“Posso ser ninguém para você. Mas e você, quem é mesmo?”
Imagem meramente ilustrativa.
Quem sou eu? Ainda não tenho a capacidade de responder a essa questão com a precisão exigida, mas se deseja mesmo saber, posso lhe dizer o que sei: alguns homens mais espiritualistas cogitam que sou uma espécie de espírito desencarnado e desmemoriado, outros que sou a personificação da quintessência, ou então a expressão material do æther. Já alguns acadêmicos tentam racionalizar afirmando que sou um ser metafísico interdimensional arrancado de um plano de existência além da compreensão humana… quem sabe? Talvez. Para ser franco, não me importo suficientemente com nenhuma dessas definições para me apegar a elas, pois acredito apenas em uma premissa para poder me definir: minhas próprias ações definem quem sou eu.
Entretanto, caso deseje que eu responda essa questão a partir da perspectiva histórica, posso lhe contar agora. No princípio, havia eu, apenas eu e nada mais, inerte em minha própria existência até ser sugado contra minha vontade num rito místico sobrenatural, transportado para uma realidade peculiar, ainda diferente dessa sua, na qual o sistema monárquico de Estado nunca teve fim no Brasil. Foi um momento particularmente difícil para mim, para conseguir assimilar tudo o que estava acontecendo quando fui capturado, pois muitas informações corromperam meu entendimento: som, luz, odor, sabor, textura, calor, pressão, energia, espaço, tempo… conceitos até então inexistentes para mim. Experimentei todas essas sensações pela primeira vez simultaneamente, e apesar de demorar um pouco, consegui compreender cada uma delas graças a tutoria de meus captores.
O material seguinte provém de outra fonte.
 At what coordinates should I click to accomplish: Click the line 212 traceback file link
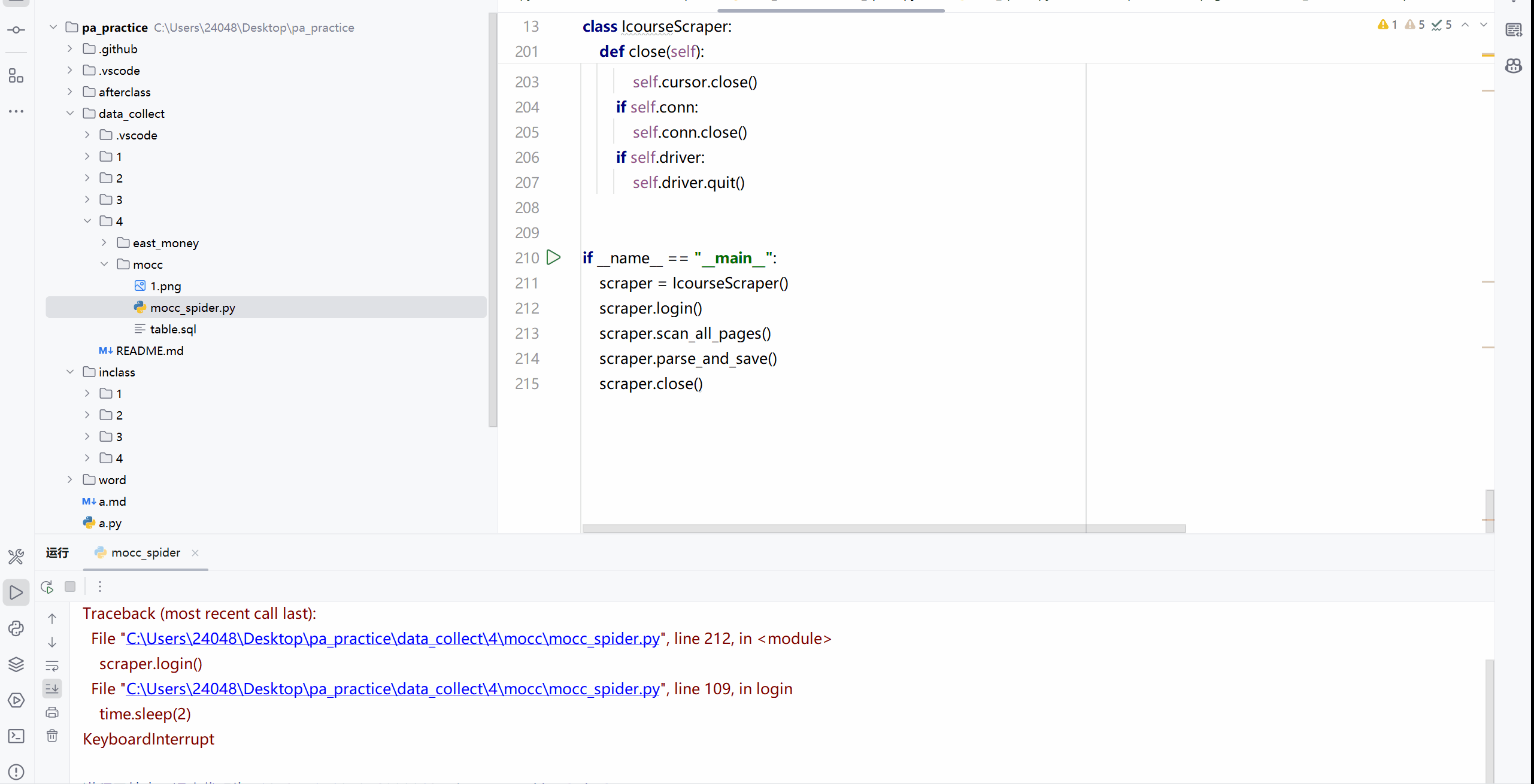click(393, 639)
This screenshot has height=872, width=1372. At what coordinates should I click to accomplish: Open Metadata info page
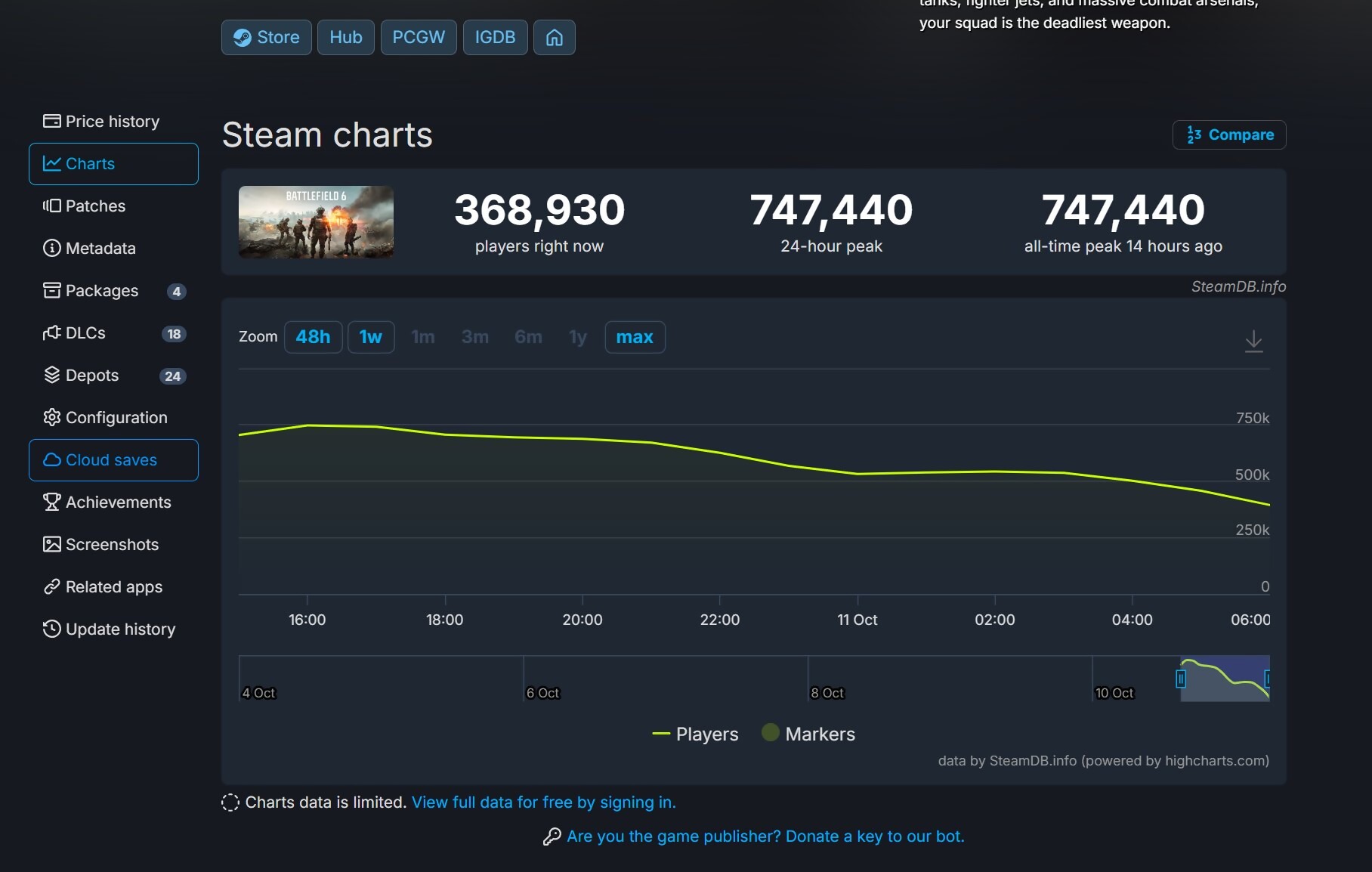point(100,249)
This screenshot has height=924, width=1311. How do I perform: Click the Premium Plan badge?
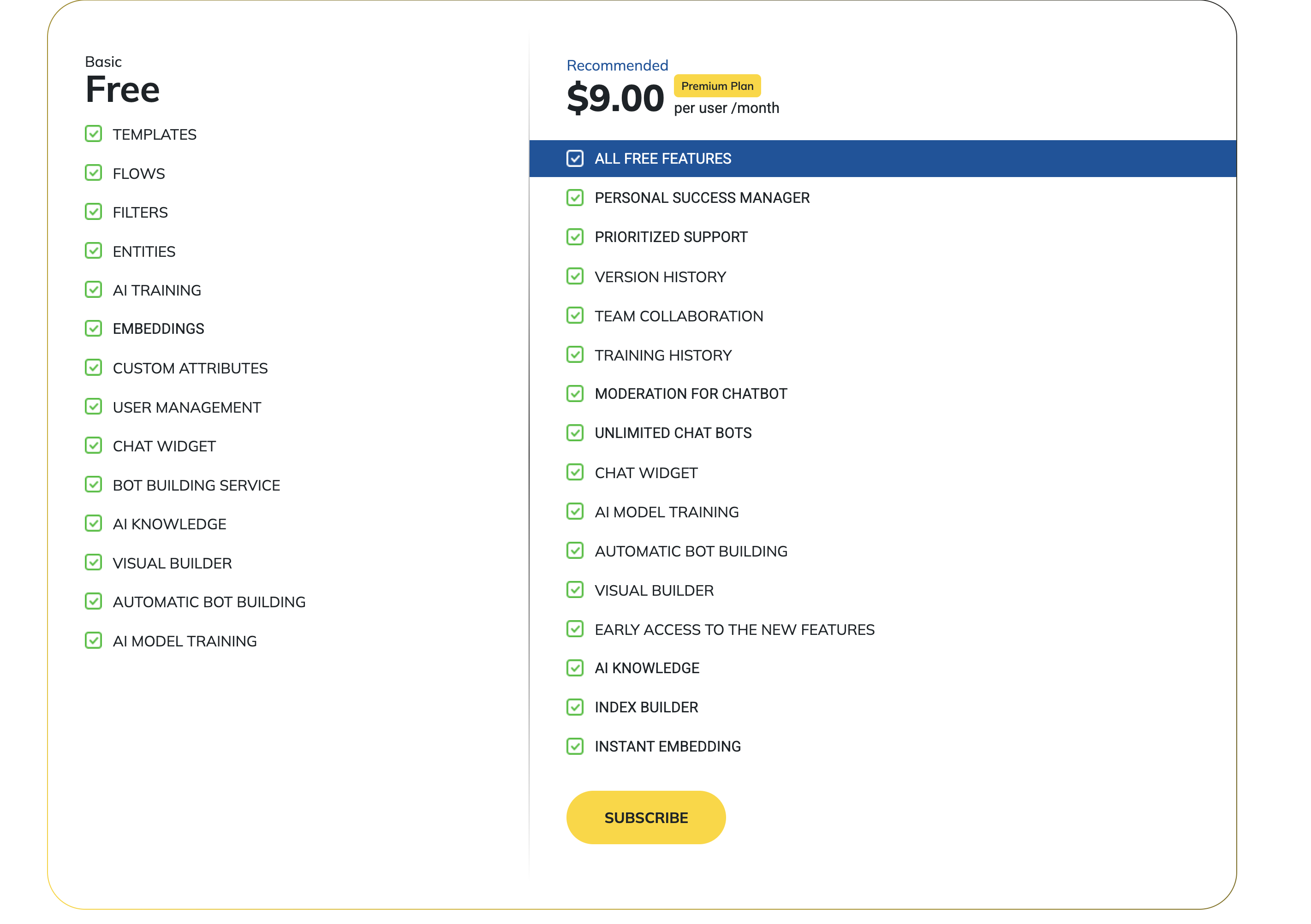click(x=717, y=86)
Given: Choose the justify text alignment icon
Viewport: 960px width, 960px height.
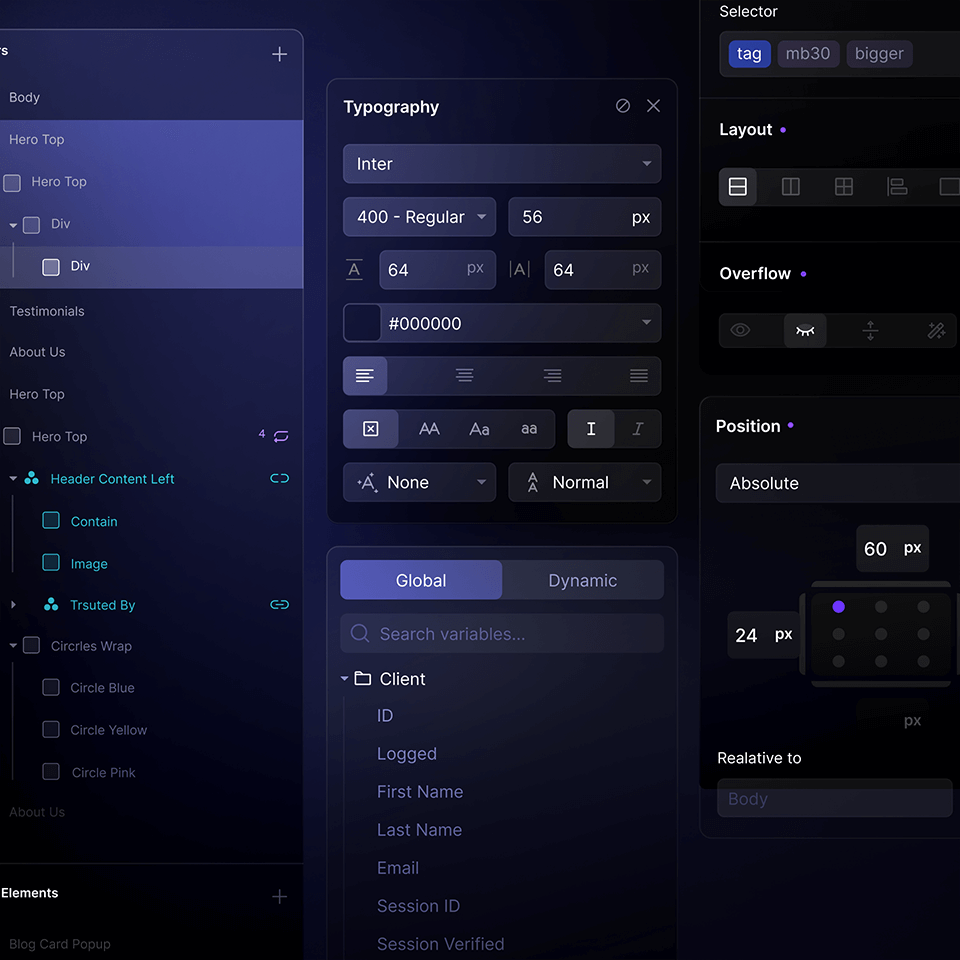Looking at the screenshot, I should click(639, 376).
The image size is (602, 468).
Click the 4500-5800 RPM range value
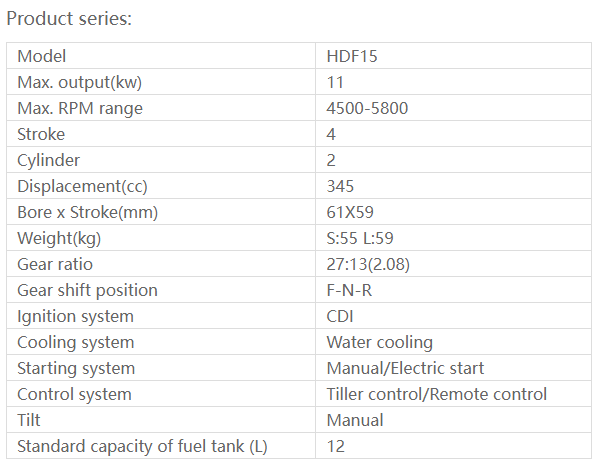[367, 108]
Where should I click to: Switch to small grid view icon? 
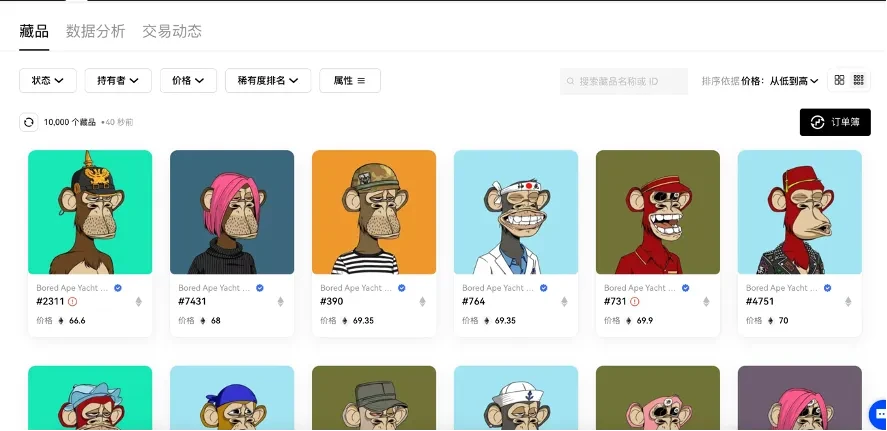point(859,80)
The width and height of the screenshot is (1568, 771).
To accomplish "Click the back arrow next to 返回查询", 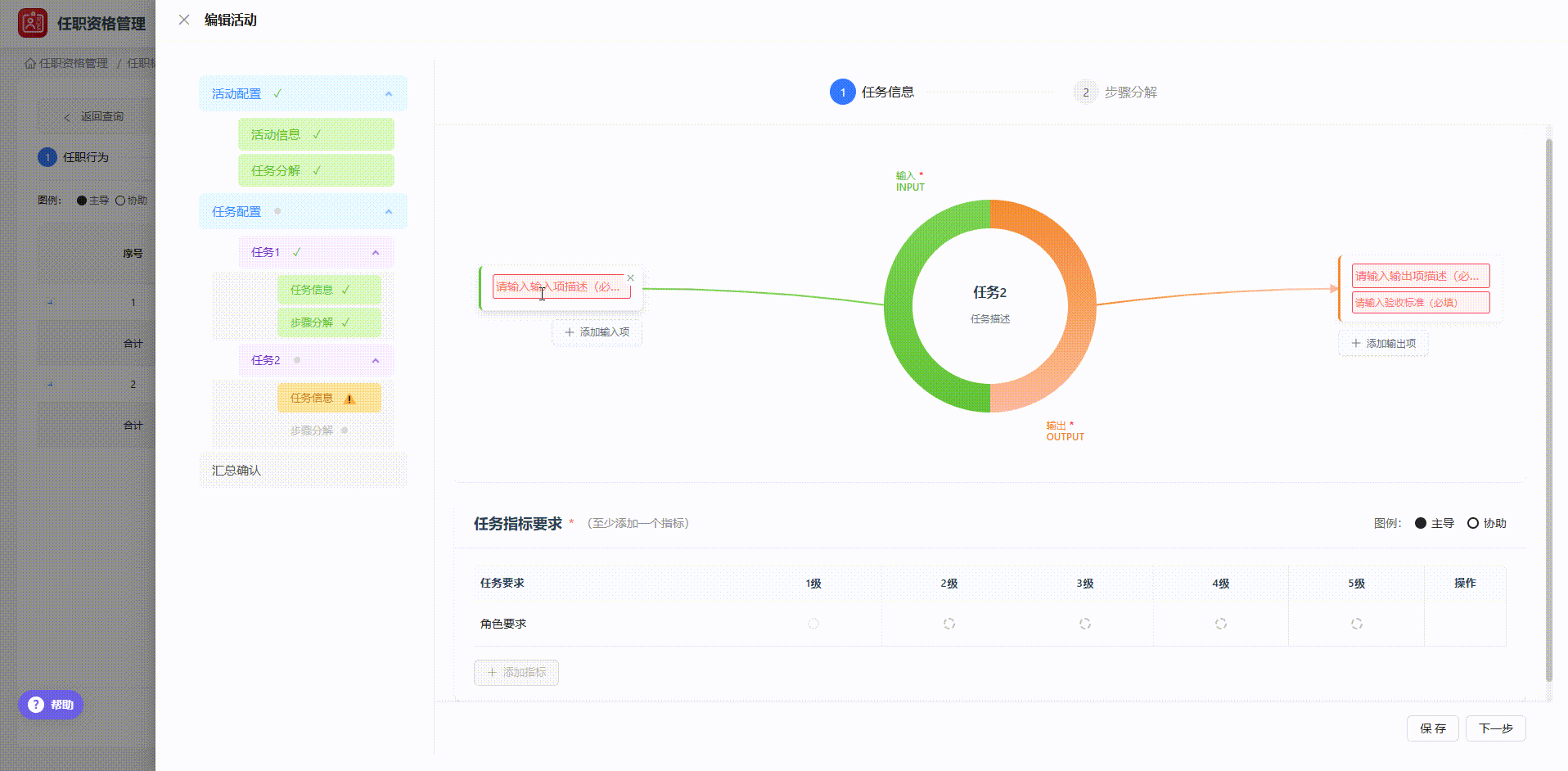I will click(x=67, y=117).
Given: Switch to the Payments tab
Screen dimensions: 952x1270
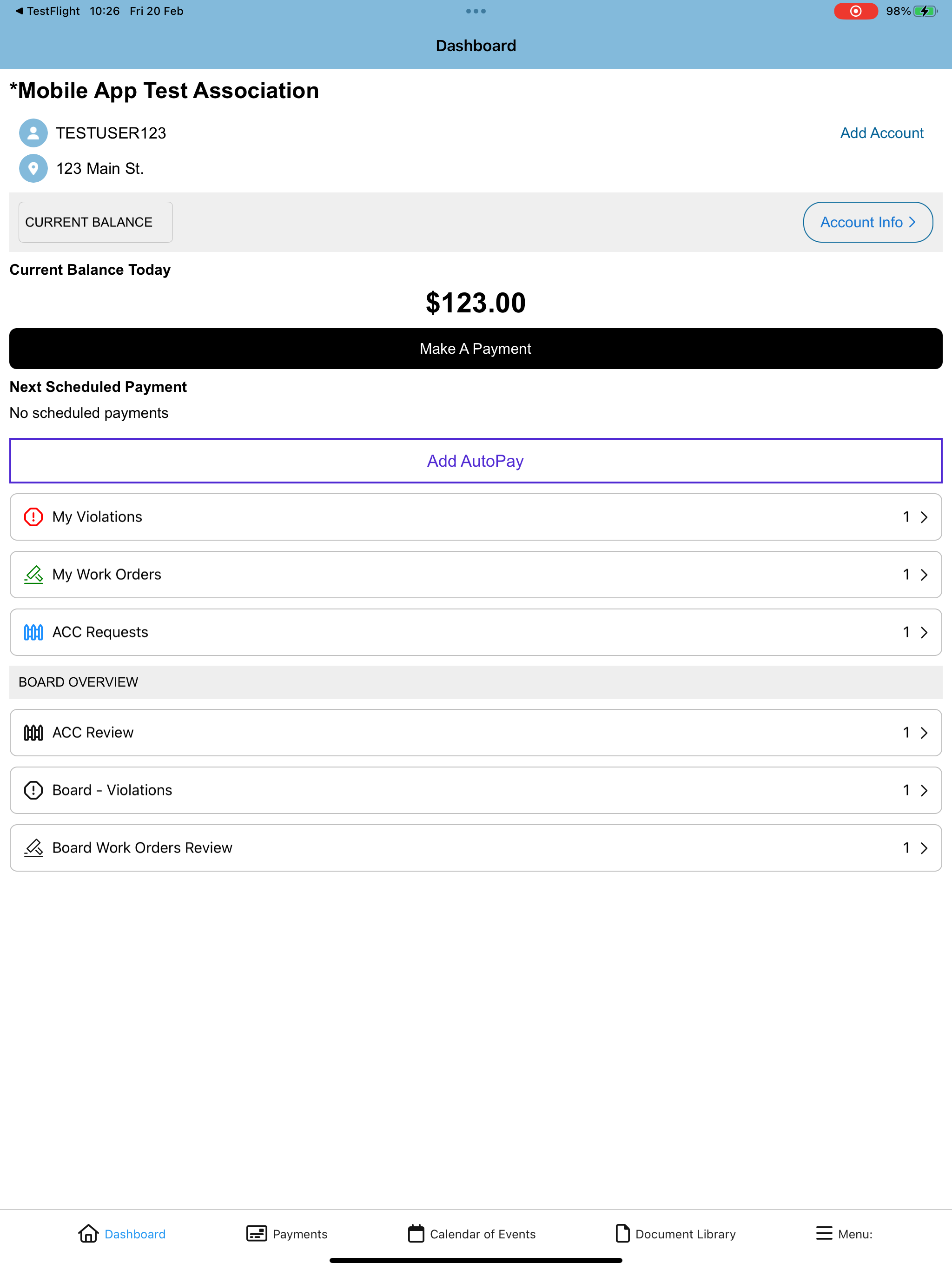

O responsável pelo meu sequestro foi o autodeclarado santo, Lúcio Kadabra, conselheiro e místico do imperador do Brasil, Dom Pedro II, responsável por curar seu primogênito de uma doença mortal. O estudioso das artes místicas planejou minha captura para que pudesse obter conhecimentos místicos dos quais não fui capaz de fornecer conforme solicitava, ao menos não naquele tempo, motivo pelo qual eu fui negligenciado e mantido sob os cuidados de seus asseclas inferiores, responsáveis pela criação do protótipo de um traje de contenção que me permitia interagir com o ambiente ao meu redor.
Quando enfim fui liberto por insurgentes anti-monárquicos, aprendi e interagi mais com este novo mundo, recebendo ensinamentos da filosofia humana com esta nova coletividade. Ética, moral, lógica, justiça… achei particularmente irônico que estes humanos postulam regras para ditar o convívio social, às quais eles mesmos não conseguem obedecer. A partir do conhecimento sobre esses conceitos experimentei pela primeira vez o sentimento humano de indignação. Percebi que toda minha existência neste mundo foi marcada por injustiça e imoralidade cometidas contra mim.
Sob a luz que me trouxe esclarecimento, decidi tomar meu destino em minhas mãos e me aliei aos rebeldes contra o governo tirano do imperador Dom Pedro III e seu conselheiro Kadabra, mas agimos tarde demais. O místico havia se tornado o maior influenciador do império, fundando sua própria Ordem a partir da reunião dos maiores seres mágicos e entidades místicas sob o seu comando. Os planos de Lúcio Kadabra eram piores do que o imaginado, e com sua influência no império, deu início a primeira guerra mundial. Em poucos meses tornou o mundo em pura desordem e caos, e nestes tempos sombrios, pude sentir toda a dor, angústia, sofrimento e desespero do mundo. Como pode este ser fazer tão mal a si próprio e aos seus iguais? Ainda não entendi as motivações, mas ainda não cessou meu interesse e curiosidade em entender a natureza humana.
Meu companheiro Viajante me disse que esta realidade em que residia estava fadada à ruína e não valeria a pena permanecer ali enquanto outras realidades poderiam ser salvas. Será mesmo? Não sei dizer, sei apenas que ele me convenceu que minha existência o levou até a mim, para meu alistamento ao seu grupo de indivíduos singulares. Me convenceu que havia lutas ainda mais importantes que desafiavam o destino de realidades distintas da minha, e precisaria do meu apoio para que conseguisse ter sucesso em sua empreitada. A concepção sobre o multiverso soou interessante para mim. Talvez até mesmo para entender quem eu sou. Voltando ao início dessa conversa, se minhas escolhas me definem, eu escolhi prestar socorro ao multiverso. O que isso faz de mim? Ainda não sei dizer, e até descobrir essa questão, posso continuar sendo Ninguém para você.